ICT®: What organization are you affiliated with now?

Cawcutt: I work at University of Nebraska in the medical center there. I’m the associate director for our infection control and hospital epidemiology program for Nebraska Medicine, and that is affiliated with our academic center, the University of Nebraska Medical Center.

ICT®: What’s the main thing that you see changing in your area of interest, which is vascular access, because of COVID-19?

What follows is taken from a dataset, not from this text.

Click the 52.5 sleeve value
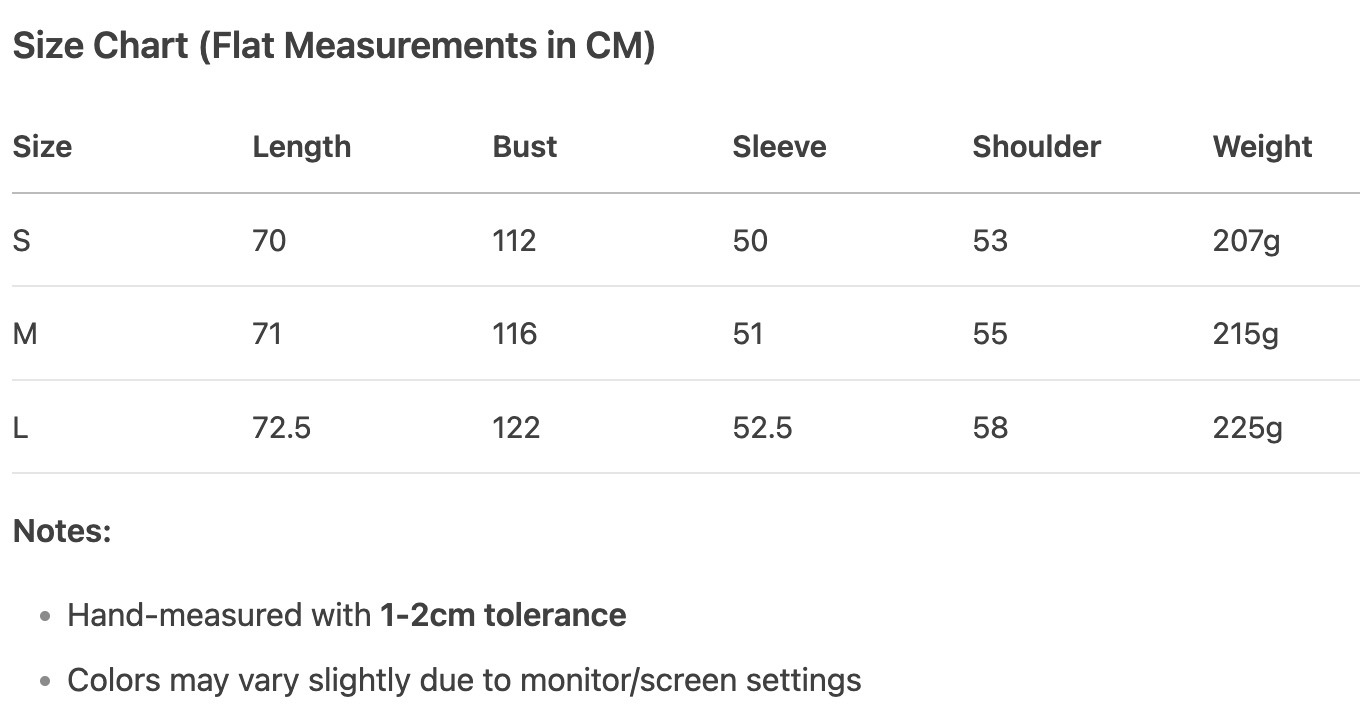Image resolution: width=1360 pixels, height=706 pixels. [x=762, y=428]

Cawcutt: Oh, that’s a great question. And I should have put a caveat in here. I’m an infectious disease physician, but I’m also a critical care medicine physician. I work as a primary ICU doctor in our COVID units. And we’ve actually seen some huge changes in what happens in the ICU, especially to our patients with vascular access, as it pertains to COVID-19. So, a few things. One, we have seen a much longer length of stay in the ICU than we historically have had. So again, the longer that line is in, the more potential there is for an adverse event, including something like a central-line associated bloodstream infection. We’ve also seen changes in the way ICU patients are positioned. And most significantly, the idea of proning our patients. Flipping a patient who may have a vascular access device on the front of their body, but having them laying on their stomach for 16 hours a day, impacts the number of times we can assess the dressing or change the dressing. It may impact just gravitationally what happens with the pull of the dressing. And I think that can really impact things. And a lot of our treatments for COVID-19 have some immunosuppressive impact. And although the data is evolving, and very early there, we are seeing some early data signaling that certain medications may have an association with increased collapses. But that’s not borne out yet to say that that’s the cause.

This interview has been edited for clarity and length.